La capacité de certains poissons à produire de l’antigel a été découverte il y a une cinquantaine d’années, mais lorsque les chercheurs ont analysé les niveaux d’antigel dans les échantillons d’escargots obtenus lors de cette expédition, ils ont été surpris : les gènes des escargots présentent les niveaux d’expression les plus élevés de protéines antigel jamais observés. Ces résultats montrent à quel point il est important pour ces poissons de s’adapter aux températures glaciales qui règnent autour du Groenland, et ils constituent également un signal d’alarme pour leur survie.
Au fur et à mesure que les températures continueront à augmenter en raison du réchauffement climatique, cette adaptation sera moins utile, et pourrait en fait constituer une menace pour leur survie.
Selon Sparks :
Depuis le milieu du 20e siècle, les températures ont augmenté deux fois plus vite dans l’Arctique qu’aux latitudes moyennes et certaines études prévoient que si le déclin de la glace de mer arctique se poursuit à ce rythme actuel, en été, l’océan Arctique sera en grande partie dépourvu de glace dans les trois prochaines décennies. Les mers arctiques n’abritent pas une grande diversité d’espèces de poissons, et notre étude émet l’hypothèse qu’avec le réchauffement croissant des températures océaniques, les spécialistes de la glace comme ce poisson-limace pourraient rencontrer une concurrence accrue de la part d’espèces plus tempérées qui étaient auparavant incapables de survivre à ces latitudes nordiques plus élevées.

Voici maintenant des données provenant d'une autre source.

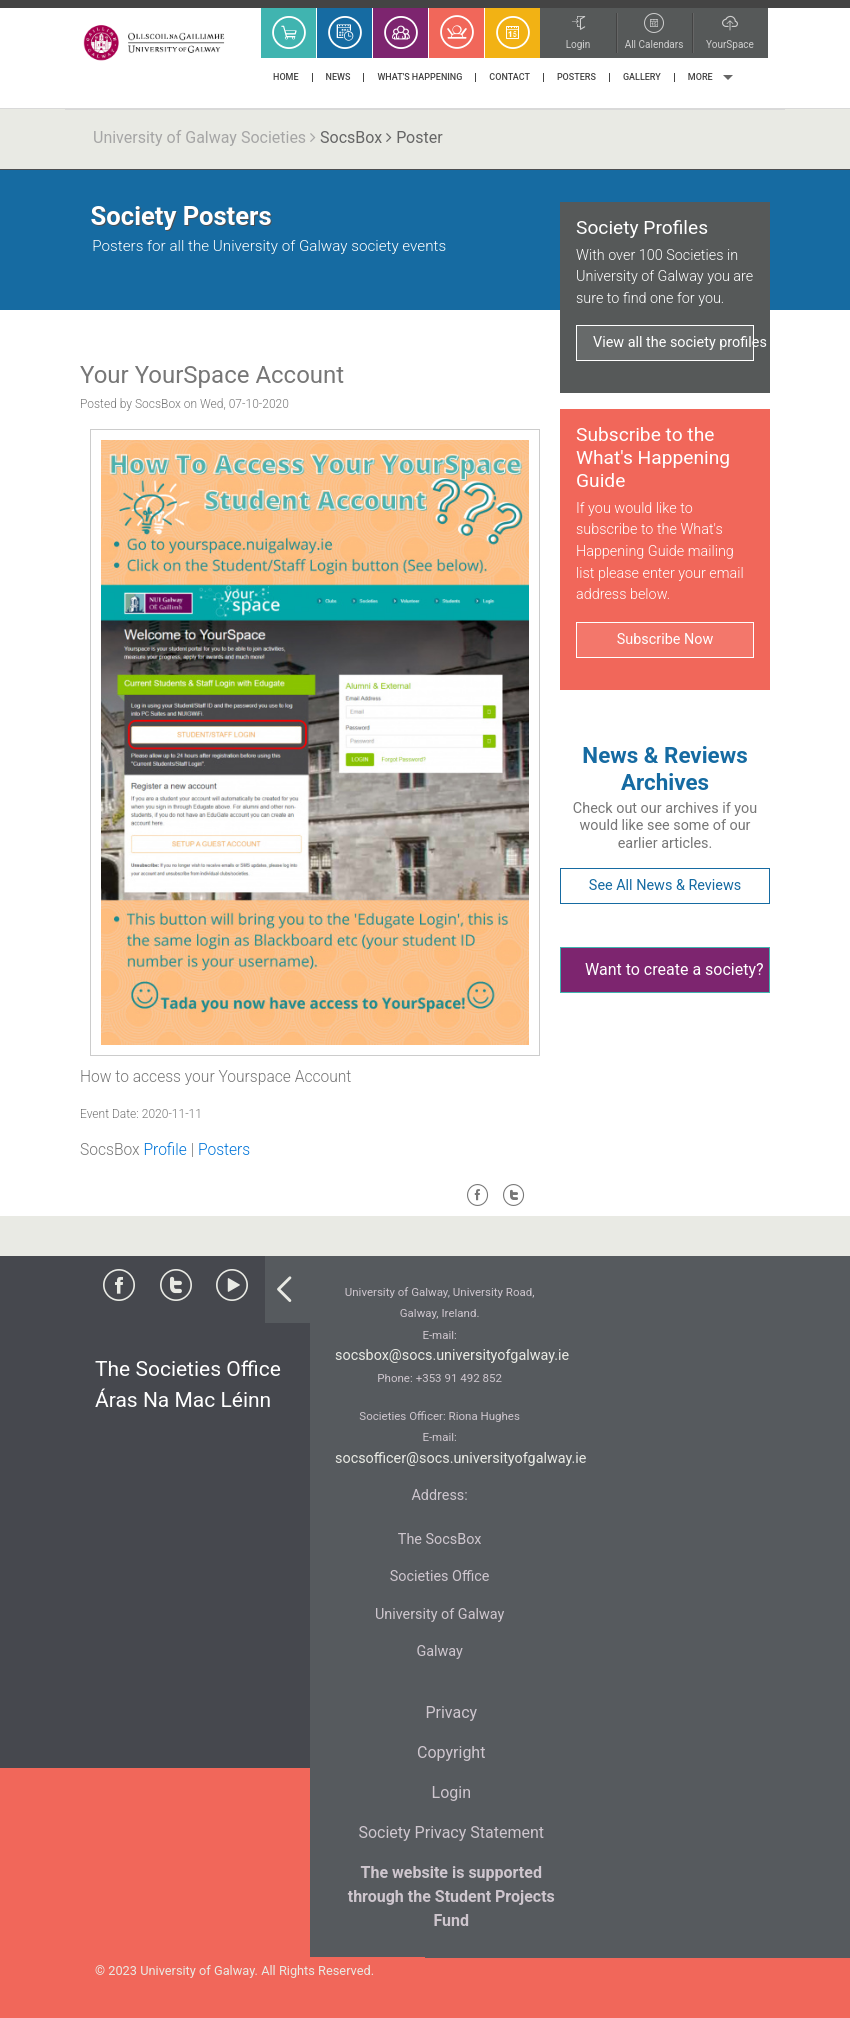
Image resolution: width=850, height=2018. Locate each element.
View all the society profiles (673, 342)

L’Arctique se réchauffe beaucoup plus rapidement que les autres régions. Alors que les températures sur Terre ont augmenté en moyenne d’un degré depuis 1990, celles de l’Arctique ont augmenté au moins quatre fois plus. Si les températures continuent à augmenter, tout cet écosystème bien adapté risque de ne pas pouvoir… s’adapter.
L’étude publiée dans Evolutionary Bioinformatics : Transcriptomics of a Greenlandic Snailfish Reveals Exceptionally High Expression of Antifreeze Protein Transcripts et présentée sur le site du Museum of Natural History : Study Finds Sky-High Levels of Antifreeze Protein in Arctic Fish.